One explanation is that we evolved under conditions where breaking the moral codes were always punished, even if just in a minor way, when the cheater was found out. Humans, or pre-humans, or however far back one thinks we have to go, lived in groups where everyone knew each other, and so the risk of meeting whoever we didn't 'tip' again was always present. Our feelings of guilt thus did not have to take into account that we might one day meet someone whom we would never ever meet again. Only in present day society does this ever happen to us, as when we travel coast to coast and pass by Guymon, Oklahoma and stop at a local diner. In other words, we can think rationally that there is no reason we should feel bad for ourselves when not leaving a tip, but we do so anyway, because guilt is a feeling we don't arrive at rationally, and our emotions don't know that we will never come back to Guymon and propose to that waitress.

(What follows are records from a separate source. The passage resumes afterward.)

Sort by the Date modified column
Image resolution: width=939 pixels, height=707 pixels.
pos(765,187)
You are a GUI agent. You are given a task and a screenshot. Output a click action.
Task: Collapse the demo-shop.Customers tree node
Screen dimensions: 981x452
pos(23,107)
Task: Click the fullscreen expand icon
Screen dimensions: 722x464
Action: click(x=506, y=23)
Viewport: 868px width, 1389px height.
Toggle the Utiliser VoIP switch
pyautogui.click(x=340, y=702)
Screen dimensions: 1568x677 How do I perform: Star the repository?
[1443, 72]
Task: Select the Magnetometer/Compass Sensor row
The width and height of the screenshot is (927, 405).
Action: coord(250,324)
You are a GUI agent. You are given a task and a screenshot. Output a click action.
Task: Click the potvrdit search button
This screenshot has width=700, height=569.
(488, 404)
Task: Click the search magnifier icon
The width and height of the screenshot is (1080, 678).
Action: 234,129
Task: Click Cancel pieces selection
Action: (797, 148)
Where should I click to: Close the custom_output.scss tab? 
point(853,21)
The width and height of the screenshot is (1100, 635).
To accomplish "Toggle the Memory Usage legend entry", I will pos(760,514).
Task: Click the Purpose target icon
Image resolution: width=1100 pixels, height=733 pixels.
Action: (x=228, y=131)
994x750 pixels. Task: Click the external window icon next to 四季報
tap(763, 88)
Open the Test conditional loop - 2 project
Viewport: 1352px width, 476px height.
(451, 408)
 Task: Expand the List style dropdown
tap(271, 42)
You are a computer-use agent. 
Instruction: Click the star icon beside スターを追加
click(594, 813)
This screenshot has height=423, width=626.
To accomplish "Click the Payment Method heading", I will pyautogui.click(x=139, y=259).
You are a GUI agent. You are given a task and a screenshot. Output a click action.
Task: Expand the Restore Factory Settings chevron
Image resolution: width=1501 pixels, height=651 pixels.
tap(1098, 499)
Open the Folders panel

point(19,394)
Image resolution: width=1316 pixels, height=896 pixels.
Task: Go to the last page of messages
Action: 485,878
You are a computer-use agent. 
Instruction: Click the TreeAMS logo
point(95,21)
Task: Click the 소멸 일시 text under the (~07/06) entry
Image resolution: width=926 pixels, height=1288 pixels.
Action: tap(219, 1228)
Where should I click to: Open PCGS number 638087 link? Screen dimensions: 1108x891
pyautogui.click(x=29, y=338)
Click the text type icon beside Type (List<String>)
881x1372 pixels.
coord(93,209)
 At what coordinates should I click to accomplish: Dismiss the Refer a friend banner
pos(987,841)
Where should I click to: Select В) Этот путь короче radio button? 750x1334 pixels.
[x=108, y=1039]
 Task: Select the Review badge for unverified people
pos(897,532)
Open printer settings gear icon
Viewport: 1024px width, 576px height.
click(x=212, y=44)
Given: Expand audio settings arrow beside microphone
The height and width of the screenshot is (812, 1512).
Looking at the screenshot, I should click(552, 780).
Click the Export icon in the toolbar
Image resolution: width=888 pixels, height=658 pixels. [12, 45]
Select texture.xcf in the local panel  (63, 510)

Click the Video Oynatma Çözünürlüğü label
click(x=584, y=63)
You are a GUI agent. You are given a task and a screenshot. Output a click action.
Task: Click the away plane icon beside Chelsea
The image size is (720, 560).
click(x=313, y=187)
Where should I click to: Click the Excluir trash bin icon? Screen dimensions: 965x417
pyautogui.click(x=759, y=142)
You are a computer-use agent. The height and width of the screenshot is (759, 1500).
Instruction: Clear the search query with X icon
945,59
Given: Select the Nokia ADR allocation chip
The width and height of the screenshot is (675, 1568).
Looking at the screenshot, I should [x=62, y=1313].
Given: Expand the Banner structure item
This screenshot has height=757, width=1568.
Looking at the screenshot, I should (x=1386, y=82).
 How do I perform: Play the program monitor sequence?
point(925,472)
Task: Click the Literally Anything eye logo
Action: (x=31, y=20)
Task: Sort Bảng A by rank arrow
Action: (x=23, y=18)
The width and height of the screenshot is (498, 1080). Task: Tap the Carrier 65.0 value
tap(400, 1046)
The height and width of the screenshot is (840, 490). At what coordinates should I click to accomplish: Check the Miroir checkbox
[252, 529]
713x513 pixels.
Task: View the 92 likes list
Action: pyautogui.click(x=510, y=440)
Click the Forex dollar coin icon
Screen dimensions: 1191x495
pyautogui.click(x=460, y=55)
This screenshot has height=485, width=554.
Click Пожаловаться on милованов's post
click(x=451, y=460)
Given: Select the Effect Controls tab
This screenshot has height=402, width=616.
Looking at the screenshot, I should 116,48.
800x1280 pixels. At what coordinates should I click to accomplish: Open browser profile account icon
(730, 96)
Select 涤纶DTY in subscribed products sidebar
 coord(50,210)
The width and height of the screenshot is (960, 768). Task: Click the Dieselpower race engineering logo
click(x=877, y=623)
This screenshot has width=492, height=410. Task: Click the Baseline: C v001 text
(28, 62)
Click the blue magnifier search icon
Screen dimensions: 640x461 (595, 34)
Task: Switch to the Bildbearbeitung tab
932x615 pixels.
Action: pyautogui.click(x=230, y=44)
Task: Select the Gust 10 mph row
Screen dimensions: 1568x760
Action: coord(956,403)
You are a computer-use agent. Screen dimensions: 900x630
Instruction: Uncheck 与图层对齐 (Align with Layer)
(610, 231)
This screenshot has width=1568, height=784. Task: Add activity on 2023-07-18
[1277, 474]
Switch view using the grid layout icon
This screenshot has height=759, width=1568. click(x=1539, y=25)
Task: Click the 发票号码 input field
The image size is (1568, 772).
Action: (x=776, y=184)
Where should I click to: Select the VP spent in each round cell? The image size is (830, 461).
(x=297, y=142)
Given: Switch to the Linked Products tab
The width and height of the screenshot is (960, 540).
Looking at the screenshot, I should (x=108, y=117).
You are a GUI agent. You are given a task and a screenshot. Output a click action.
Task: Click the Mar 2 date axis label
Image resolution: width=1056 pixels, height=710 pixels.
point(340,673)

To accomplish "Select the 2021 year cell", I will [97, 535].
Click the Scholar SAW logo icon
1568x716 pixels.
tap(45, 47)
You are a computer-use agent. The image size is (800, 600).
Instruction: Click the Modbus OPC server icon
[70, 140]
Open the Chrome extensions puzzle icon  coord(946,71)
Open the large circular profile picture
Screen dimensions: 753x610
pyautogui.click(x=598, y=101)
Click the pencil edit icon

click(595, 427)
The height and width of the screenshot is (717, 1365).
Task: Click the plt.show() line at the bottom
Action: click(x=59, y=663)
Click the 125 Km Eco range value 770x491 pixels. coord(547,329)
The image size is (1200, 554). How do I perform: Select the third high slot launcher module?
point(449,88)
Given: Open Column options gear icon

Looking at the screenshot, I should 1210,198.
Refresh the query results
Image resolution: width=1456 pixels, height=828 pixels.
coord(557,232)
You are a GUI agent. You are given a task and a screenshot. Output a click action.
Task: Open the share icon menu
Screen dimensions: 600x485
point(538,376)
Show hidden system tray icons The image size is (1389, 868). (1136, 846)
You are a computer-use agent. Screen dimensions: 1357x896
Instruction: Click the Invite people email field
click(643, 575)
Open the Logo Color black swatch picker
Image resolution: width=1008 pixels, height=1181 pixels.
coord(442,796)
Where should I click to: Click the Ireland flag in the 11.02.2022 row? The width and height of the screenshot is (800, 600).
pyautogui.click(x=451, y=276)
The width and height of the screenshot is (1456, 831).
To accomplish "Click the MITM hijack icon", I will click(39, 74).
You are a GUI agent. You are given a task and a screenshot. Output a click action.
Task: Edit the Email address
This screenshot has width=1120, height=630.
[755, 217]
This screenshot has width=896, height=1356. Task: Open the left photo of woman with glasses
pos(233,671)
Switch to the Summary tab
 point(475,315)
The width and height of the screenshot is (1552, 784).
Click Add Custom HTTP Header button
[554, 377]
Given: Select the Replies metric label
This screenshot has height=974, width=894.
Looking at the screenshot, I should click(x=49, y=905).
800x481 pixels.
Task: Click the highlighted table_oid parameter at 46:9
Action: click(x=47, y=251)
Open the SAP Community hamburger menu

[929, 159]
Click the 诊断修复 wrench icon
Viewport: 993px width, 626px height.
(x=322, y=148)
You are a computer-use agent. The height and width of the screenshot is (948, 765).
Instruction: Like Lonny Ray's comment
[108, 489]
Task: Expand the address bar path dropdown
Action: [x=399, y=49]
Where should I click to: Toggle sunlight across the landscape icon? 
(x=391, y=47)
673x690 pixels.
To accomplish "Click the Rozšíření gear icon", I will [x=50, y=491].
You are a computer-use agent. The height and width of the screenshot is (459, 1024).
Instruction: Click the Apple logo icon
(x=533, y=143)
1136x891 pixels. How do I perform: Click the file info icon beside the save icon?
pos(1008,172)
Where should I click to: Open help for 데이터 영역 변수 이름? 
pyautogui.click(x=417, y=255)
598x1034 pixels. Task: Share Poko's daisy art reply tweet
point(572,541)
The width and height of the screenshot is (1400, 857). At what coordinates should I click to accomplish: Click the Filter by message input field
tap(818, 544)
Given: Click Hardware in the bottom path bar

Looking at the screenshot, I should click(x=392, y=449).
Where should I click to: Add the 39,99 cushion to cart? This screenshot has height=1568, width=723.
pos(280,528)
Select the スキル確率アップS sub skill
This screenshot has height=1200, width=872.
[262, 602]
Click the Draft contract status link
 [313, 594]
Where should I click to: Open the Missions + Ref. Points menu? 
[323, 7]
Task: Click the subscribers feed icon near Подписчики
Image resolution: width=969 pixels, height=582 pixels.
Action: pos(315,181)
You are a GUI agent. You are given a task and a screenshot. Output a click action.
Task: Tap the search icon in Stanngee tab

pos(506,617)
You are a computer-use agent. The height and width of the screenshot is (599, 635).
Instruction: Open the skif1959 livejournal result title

Another explanation is more down to Earth. We feel guilty about not tipping because such guilt ensures that we do tip, and therefore stand a better chance at having sex with the waitress, or not getting into a deadly fight with the waiter. Both of these are very important things to consider in evolution, as in daily life. I call this explanation more down to Earth because it doesn't need to invoke the somewhat questionable evolutionary psychology kind of reasoning, like "this evolved at the dawn of humanity", the way the previous explanation does. Also, both of these have happened to me: I didn't pay a tip, and the waiter followed me into the street and gave me a good lecture in the middle of the sidewalk in front of everybody. I also have tipped a waitress more than 20 percent, and while I didn't get to have sex with her, I'm sure my chances were better than if I had tipped her just 15 percent.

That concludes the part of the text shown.